New Start-Ups Aiming to Make Singapore As The First Food Sustainable City
By Laxmi Iyer
December 4, 2017
9 in 10 Singaporeans are concerned with food waste, yet hardly any one is doing anything about it. A survey from the National Environment Agency showed that an average Singaporean generates 140kg of food waste a year, an equivalent of throwing two bowls of rice in the trash every day.
Is this because Singaporeans deem food sustainability as something far-fetched and unattainable?
Food waste has risen by an appalling 50% from 2005 to 2014, mounting to a gruesome 788,600 tonnes of food waste per year in the little red dot.
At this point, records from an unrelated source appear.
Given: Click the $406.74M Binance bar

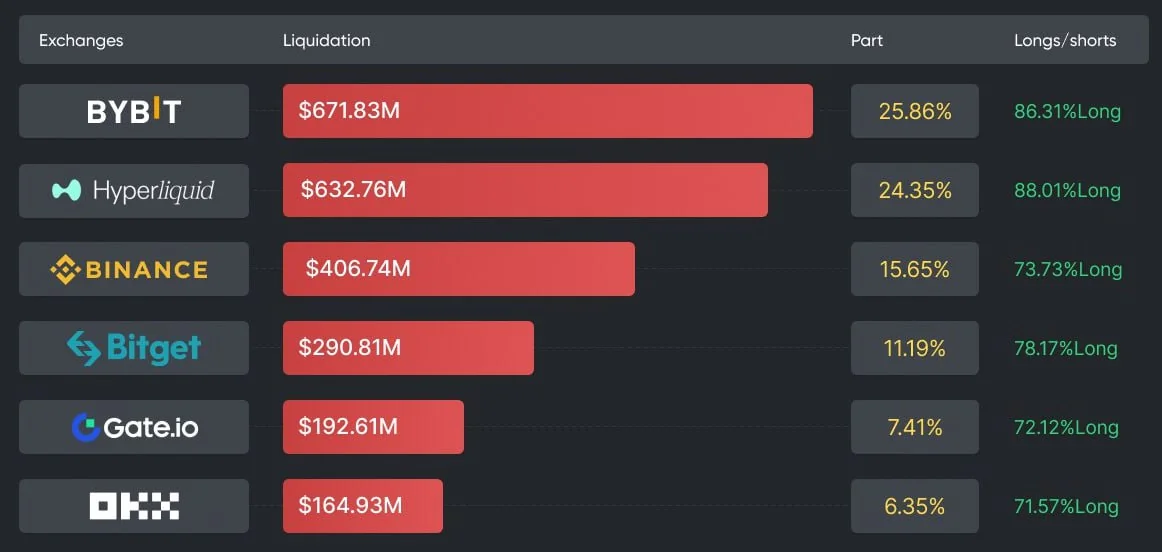Looking at the screenshot, I should tap(458, 269).
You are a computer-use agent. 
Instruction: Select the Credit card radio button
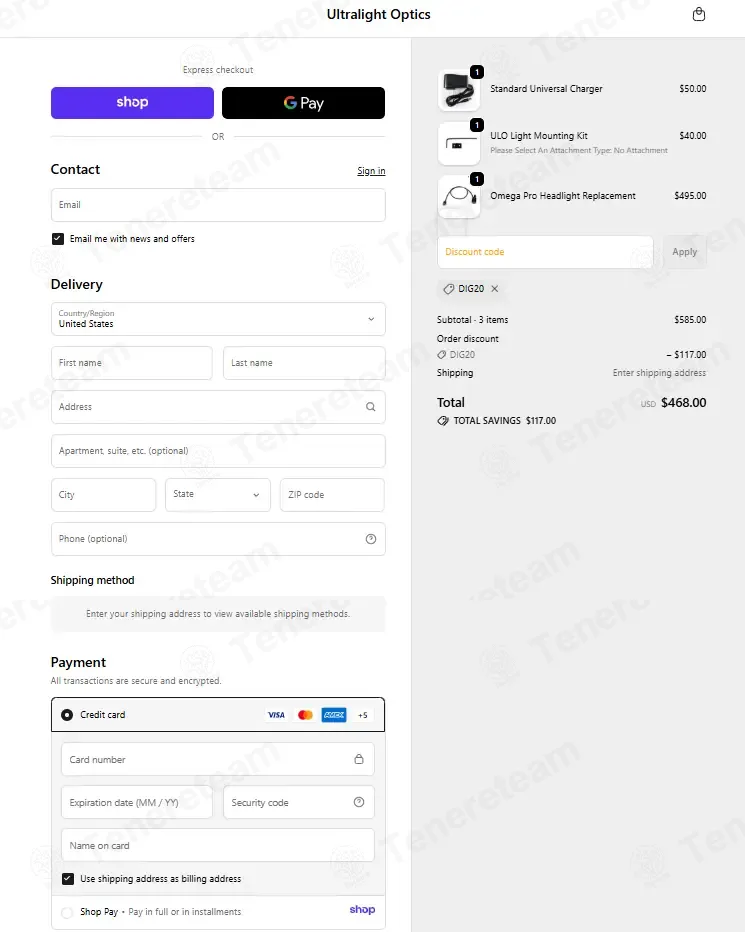67,715
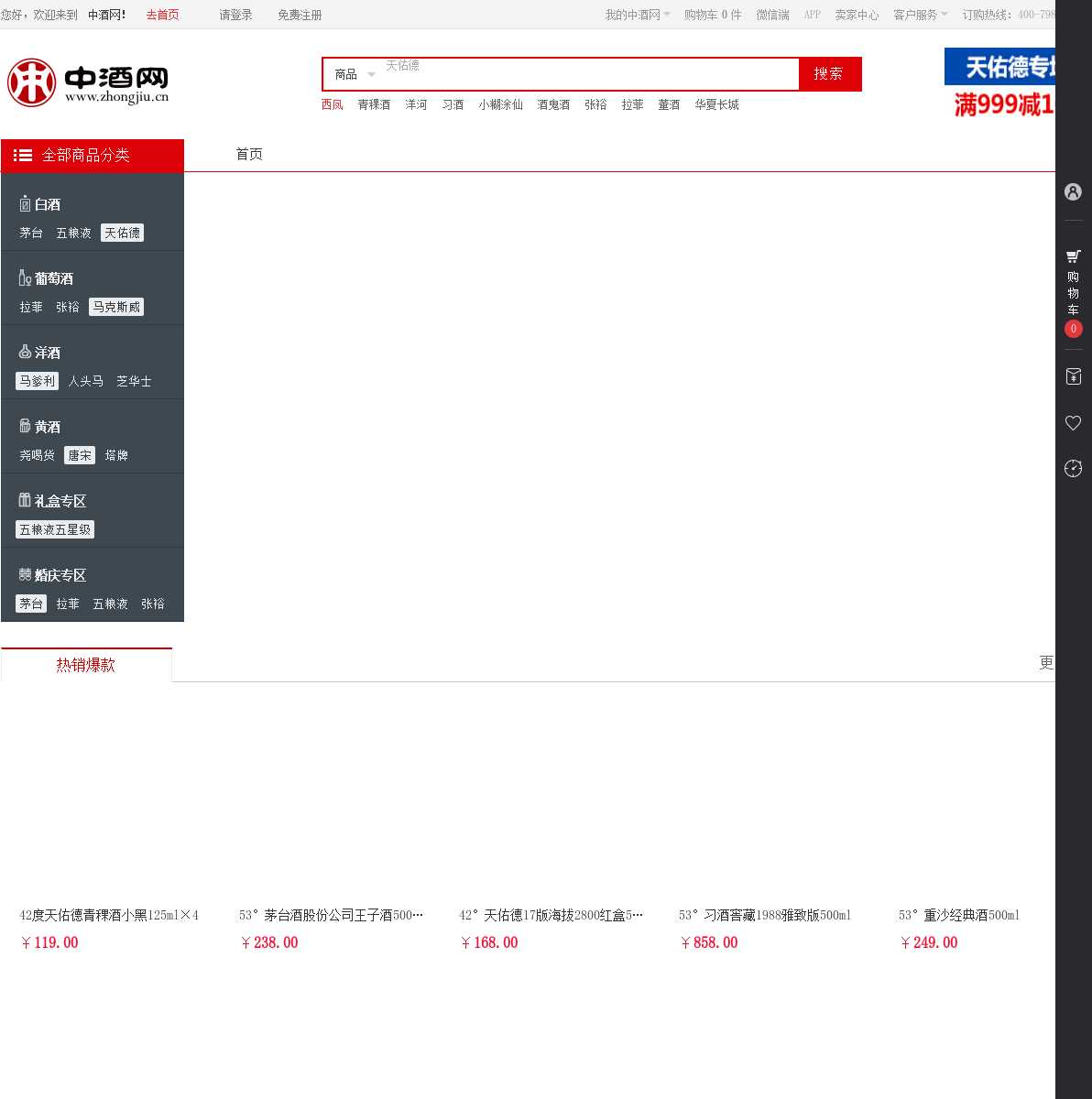Open the 全部商品分类 menu
Image resolution: width=1092 pixels, height=1099 pixels.
point(93,156)
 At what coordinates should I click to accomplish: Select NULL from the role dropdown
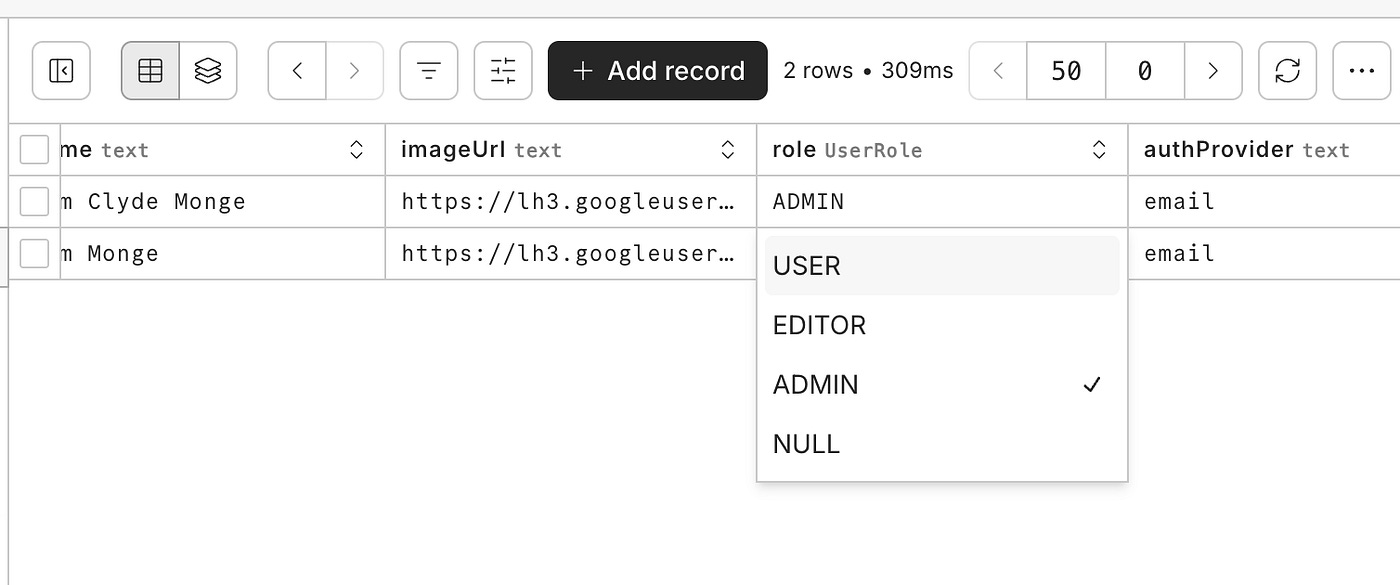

While this figure has since dropped by 0.39% in 2016, a mere 0.39% drop belies a fact that there is still much room for improvement.
Just last month, Channel News Asia announced Singapore Airline’s effort to incorporate more sustainable ingredients in its in-flight meals to promoting environmental sustainability and support for local farmers.
While corporate businesses are inching to be more environmentally conscious, Singapore start-ups are taking it up a notch, with many championing food sustainability at the forefront of their businesses, tackling the problem of national food waste on a much larger scale.
Makanpreneur- Southeast Asia’s first Food Sustainability Accelerator was launched on the 18 November 2017. Four innovative food start-ups were selected, out of sixteen applications, for a four-month training programme by UNFRAMED in partnership with Croeni Foundation, National Youth Council, and FoodXervices. The accelerator program aims to help tech start-ups addressing food sustainability challenges to scale their impact, by offering comprehensive support including rigorous training, coaching programs, funding and the largest impact-network in Singapore.
So what are these start-ups looking at, to improve food sustainability in Singapore?
Some Makanpreneur start-ups are fostering local food production looking to make Singapore -the first food-resilient country, a real challenge, given its land scarcity. Ecolution looks at the next-generation of polyculture farms, where smart precision agriculture technologies are implemented in farming multiple crops in the same space. FarmX has developed a full Internet-of-Things (IOT) system including sensors and automated smart-irrigation, so that urban farming can be made cost-effective, with minimal manpower involvement. Both are currently piloting their solutions with local farms.
In contrast, some start-ups turn online to reduce food waste. Another Makanpreneur start-up, E-Farmer Market, is building an online platform to connect hobby farmers with the local community. Farmers can trade their homegrown foods with their neighbours, giving visibility to Singapore’s underground homegrown farmers, and reduce food wastage by redistributing food surpluses. Similarly, Lasmin has launched an online marketplace with both an Android and an iPhone app, bringing buyers and sellers of perishable food items together, thus reducing information asymmetry and food waste.
Makanpreneur ends on the 28 March next year with a presentation to an audience composed of invited guests from the food industry and impact investment space. The most promising teams will receive a funding of up to $10,000 from Croeni Foundation. Through UNFRAMED’s rigorous training & coaching sessions covering pitching, branding and digital marketing, impact assessment and more, the start-ups will see their businesses scale up to bring even more impact into Singapore’s food sustainability.